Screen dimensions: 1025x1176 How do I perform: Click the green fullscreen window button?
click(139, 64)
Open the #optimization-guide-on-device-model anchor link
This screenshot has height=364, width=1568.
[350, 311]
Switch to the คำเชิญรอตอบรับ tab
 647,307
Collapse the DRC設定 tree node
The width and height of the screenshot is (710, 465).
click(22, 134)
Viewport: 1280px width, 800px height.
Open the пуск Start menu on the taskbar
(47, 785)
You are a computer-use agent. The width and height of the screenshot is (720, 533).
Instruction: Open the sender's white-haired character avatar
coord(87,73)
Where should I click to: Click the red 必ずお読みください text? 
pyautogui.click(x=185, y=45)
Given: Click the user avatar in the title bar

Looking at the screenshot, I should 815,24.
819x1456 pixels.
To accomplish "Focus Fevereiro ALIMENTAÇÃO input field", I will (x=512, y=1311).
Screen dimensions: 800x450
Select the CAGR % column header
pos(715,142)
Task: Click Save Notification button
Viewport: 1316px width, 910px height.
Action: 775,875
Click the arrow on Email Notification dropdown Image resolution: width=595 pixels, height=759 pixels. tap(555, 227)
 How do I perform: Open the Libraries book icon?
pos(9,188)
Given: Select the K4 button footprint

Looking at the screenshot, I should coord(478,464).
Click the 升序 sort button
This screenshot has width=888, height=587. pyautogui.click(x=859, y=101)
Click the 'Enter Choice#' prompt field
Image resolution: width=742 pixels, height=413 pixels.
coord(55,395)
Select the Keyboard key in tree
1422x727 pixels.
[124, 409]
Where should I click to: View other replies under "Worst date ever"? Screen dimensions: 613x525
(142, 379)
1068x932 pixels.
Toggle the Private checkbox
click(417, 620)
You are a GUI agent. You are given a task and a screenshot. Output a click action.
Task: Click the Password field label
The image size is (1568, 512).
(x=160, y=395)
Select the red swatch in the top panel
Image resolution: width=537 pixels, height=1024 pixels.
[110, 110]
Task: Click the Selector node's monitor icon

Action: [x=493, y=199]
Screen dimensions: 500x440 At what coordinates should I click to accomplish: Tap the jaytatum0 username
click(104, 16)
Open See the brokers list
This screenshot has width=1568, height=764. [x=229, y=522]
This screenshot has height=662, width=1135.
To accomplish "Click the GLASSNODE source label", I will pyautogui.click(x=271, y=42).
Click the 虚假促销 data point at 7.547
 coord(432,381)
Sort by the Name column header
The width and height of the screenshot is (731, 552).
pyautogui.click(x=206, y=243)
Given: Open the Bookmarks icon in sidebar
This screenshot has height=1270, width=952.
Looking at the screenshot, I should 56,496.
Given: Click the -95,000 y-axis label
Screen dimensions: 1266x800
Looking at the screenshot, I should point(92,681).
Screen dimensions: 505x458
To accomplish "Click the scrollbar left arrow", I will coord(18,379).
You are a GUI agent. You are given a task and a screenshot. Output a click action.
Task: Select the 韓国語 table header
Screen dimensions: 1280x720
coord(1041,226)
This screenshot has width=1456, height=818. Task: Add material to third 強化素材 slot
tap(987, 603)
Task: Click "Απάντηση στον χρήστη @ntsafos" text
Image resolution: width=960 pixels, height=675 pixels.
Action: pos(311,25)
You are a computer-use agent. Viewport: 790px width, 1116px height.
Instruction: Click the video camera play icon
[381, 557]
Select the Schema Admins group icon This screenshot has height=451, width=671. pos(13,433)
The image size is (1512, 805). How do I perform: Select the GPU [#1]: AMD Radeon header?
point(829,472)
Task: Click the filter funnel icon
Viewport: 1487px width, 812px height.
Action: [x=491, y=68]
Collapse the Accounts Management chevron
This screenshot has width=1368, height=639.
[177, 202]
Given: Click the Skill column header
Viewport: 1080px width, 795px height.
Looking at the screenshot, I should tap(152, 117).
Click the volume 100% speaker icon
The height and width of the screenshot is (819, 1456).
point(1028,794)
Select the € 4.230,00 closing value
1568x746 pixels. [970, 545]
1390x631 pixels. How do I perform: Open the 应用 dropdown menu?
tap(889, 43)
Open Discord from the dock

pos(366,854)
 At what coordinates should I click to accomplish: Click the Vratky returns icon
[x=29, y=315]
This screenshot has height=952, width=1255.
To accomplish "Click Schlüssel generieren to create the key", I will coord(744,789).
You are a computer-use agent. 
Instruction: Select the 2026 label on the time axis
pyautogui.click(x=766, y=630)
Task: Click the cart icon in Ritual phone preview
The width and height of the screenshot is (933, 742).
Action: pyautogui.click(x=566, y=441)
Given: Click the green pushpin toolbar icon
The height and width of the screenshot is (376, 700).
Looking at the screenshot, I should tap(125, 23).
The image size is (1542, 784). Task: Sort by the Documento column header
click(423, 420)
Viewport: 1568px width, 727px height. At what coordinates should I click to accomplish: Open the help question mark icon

____________________

What needs to be done | Revise the items above by changing "Screen dimensions" to "Screen size" wherever it occurs, leaving everything else unchanged.

Exercise response |
Screen size: 1025x1176 How do I perform: Click the green fullscreen window button?
click(139, 64)
Open the #optimization-guide-on-device-model anchor link
This screenshot has height=364, width=1568.
[350, 311]
Switch to the คำเชิญรอตอบรับ tab
 647,307
Collapse the DRC設定 tree node
The width and height of the screenshot is (710, 465).
click(22, 134)
Viewport: 1280px width, 800px height.
Open the пуск Start menu on the taskbar
(47, 785)
You are a computer-use agent. The width and height of the screenshot is (720, 533).
Instruction: Open the sender's white-haired character avatar
coord(87,73)
Where should I click to: Click the red 必ずお読みください text? 
pyautogui.click(x=185, y=45)
Given: Click the user avatar in the title bar

Looking at the screenshot, I should 815,24.
819x1456 pixels.
To accomplish "Focus Fevereiro ALIMENTAÇÃO input field", I will (x=512, y=1311).
Screen size: 800x450
Select the CAGR % column header
pos(715,142)
Task: Click Save Notification button
Viewport: 1316px width, 910px height.
Action: 775,875
Click the arrow on Email Notification dropdown Image resolution: width=595 pixels, height=759 pixels. tap(555, 227)
 How do I perform: Open the Libraries book icon?
pos(9,188)
Given: Select the K4 button footprint

Looking at the screenshot, I should coord(478,464).
Click the 升序 sort button
This screenshot has width=888, height=587. pyautogui.click(x=859, y=101)
Click the 'Enter Choice#' prompt field
Image resolution: width=742 pixels, height=413 pixels.
coord(55,395)
Select the Keyboard key in tree
1422x727 pixels.
[124, 409]
Where should I click to: View other replies under "Worst date ever"? Screen size: 613x525
(142, 379)
1068x932 pixels.
Toggle the Private checkbox
click(417, 620)
You are a GUI agent. You are given a task and a screenshot. Output a click action.
Task: Click the Password field label
The image size is (1568, 512).
(x=160, y=395)
Select the red swatch in the top panel
Image resolution: width=537 pixels, height=1024 pixels.
[110, 110]
Task: Click the Selector node's monitor icon

Action: [x=493, y=199]
Screen size: 500x440 At what coordinates should I click to accomplish: Tap the jaytatum0 username
click(104, 16)
Open See the brokers list
This screenshot has width=1568, height=764. [x=229, y=522]
This screenshot has height=662, width=1135.
To accomplish "Click the GLASSNODE source label", I will pyautogui.click(x=271, y=42).
Click the 虚假促销 data point at 7.547
 coord(432,381)
Sort by the Name column header
The width and height of the screenshot is (731, 552).
pyautogui.click(x=206, y=243)
Given: Open the Bookmarks icon in sidebar
This screenshot has height=1270, width=952.
Looking at the screenshot, I should 56,496.
Given: Click the -95,000 y-axis label
Screen size: 1266x800
Looking at the screenshot, I should point(92,681).
Screen size: 505x458
To accomplish "Click the scrollbar left arrow", I will coord(18,379).
You are a GUI agent. You are given a task and a screenshot. Output a click action.
Task: Select the 韓国語 table header
Screen size: 1280x720
coord(1041,226)
This screenshot has width=1456, height=818. Task: Add material to third 強化素材 slot
tap(987, 603)
Task: Click "Απάντηση στον χρήστη @ntsafos" text
Image resolution: width=960 pixels, height=675 pixels.
Action: pos(311,25)
You are a computer-use agent. Viewport: 790px width, 1116px height.
Instruction: Click the video camera play icon
[381, 557]
Select the Schema Admins group icon This screenshot has height=451, width=671. pos(13,433)
The image size is (1512, 805). How do I perform: Select the GPU [#1]: AMD Radeon header?
point(829,472)
Task: Click the filter funnel icon
Viewport: 1487px width, 812px height.
Action: [x=491, y=68]
Collapse the Accounts Management chevron
This screenshot has width=1368, height=639.
[177, 202]
Given: Click the Skill column header
Viewport: 1080px width, 795px height.
Looking at the screenshot, I should tap(152, 117).
Click the volume 100% speaker icon
The height and width of the screenshot is (819, 1456).
point(1028,794)
Select the € 4.230,00 closing value
1568x746 pixels. [970, 545]
1390x631 pixels. How do I perform: Open the 应用 dropdown menu?
tap(889, 43)
Open Discord from the dock

pos(366,854)
 At what coordinates should I click to accomplish: Click the Vratky returns icon
[x=29, y=315]
This screenshot has height=952, width=1255.
To accomplish "Click Schlüssel generieren to create the key", I will coord(744,789).
You are a computer-use agent. 
Instruction: Select the 2026 label on the time axis
pyautogui.click(x=766, y=630)
Task: Click the cart icon in Ritual phone preview
The width and height of the screenshot is (933, 742).
Action: pyautogui.click(x=566, y=441)
Given: Click the green pushpin toolbar icon
The height and width of the screenshot is (376, 700).
Looking at the screenshot, I should tap(125, 23).
The image size is (1542, 784). Task: Sort by the Documento column header
click(423, 420)
Viewport: 1568px width, 727px height. At what coordinates should I click to accomplish: Open the help question mark icon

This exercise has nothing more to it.